▸ Dataset records:
+ + +
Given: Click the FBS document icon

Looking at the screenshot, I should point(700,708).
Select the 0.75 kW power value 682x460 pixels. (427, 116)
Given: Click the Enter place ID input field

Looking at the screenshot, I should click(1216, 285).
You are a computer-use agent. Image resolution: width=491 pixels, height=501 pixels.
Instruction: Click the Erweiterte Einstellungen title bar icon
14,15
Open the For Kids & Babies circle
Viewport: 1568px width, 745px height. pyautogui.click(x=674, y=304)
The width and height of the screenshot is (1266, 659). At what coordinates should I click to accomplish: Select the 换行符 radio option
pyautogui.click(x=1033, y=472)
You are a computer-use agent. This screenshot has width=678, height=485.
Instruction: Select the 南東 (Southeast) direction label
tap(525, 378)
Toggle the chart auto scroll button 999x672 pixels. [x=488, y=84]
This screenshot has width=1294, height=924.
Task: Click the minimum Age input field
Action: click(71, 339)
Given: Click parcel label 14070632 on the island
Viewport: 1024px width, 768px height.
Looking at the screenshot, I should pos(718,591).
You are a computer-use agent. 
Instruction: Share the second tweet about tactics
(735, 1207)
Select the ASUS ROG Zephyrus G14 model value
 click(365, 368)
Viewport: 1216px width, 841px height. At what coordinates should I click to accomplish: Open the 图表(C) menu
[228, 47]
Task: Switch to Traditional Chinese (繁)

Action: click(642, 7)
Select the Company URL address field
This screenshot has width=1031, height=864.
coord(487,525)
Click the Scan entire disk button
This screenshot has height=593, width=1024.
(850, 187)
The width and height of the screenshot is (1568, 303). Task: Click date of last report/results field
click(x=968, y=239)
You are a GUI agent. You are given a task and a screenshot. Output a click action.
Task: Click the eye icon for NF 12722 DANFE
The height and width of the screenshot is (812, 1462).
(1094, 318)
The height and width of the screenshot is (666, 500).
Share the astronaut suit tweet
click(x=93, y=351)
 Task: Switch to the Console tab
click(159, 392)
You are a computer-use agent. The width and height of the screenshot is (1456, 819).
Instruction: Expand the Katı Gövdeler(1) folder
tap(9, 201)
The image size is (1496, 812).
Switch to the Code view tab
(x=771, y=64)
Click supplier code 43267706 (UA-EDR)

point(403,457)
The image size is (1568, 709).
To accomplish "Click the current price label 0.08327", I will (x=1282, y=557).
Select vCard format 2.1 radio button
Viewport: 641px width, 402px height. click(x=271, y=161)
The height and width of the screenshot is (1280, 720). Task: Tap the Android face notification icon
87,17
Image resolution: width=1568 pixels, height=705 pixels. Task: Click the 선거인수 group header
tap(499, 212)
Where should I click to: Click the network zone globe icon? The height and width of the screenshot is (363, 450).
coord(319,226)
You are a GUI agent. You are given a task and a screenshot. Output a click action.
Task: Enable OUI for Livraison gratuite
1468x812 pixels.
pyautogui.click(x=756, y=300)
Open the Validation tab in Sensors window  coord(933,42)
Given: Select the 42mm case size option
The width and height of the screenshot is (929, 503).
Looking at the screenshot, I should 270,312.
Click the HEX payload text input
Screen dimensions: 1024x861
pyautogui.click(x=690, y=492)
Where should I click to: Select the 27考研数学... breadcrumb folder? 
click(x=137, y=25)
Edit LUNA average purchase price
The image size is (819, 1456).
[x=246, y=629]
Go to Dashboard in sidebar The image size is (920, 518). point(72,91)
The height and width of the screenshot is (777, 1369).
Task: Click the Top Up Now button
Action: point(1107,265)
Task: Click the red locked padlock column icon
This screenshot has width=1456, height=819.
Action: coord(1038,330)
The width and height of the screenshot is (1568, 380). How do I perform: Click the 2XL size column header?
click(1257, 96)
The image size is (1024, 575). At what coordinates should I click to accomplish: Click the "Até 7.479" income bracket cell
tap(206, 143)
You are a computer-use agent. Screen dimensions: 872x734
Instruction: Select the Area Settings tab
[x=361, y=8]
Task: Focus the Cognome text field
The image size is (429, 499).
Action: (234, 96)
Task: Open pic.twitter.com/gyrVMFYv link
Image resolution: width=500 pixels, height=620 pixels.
+ + +
▸ What the exercise asks: Pick out each line in the records above that contains the string "Instruction".

▸ Solution to the problem:
Instruction: Click the Erweiterte Einstellungen title bar icon
Instruction: Select the 南東 (Southeast) direction label
Instruction: Share the second tweet about tactics
Instruction: Expand the Katı Gövdeler(1) folder
Instruction: Select the Area Settings tab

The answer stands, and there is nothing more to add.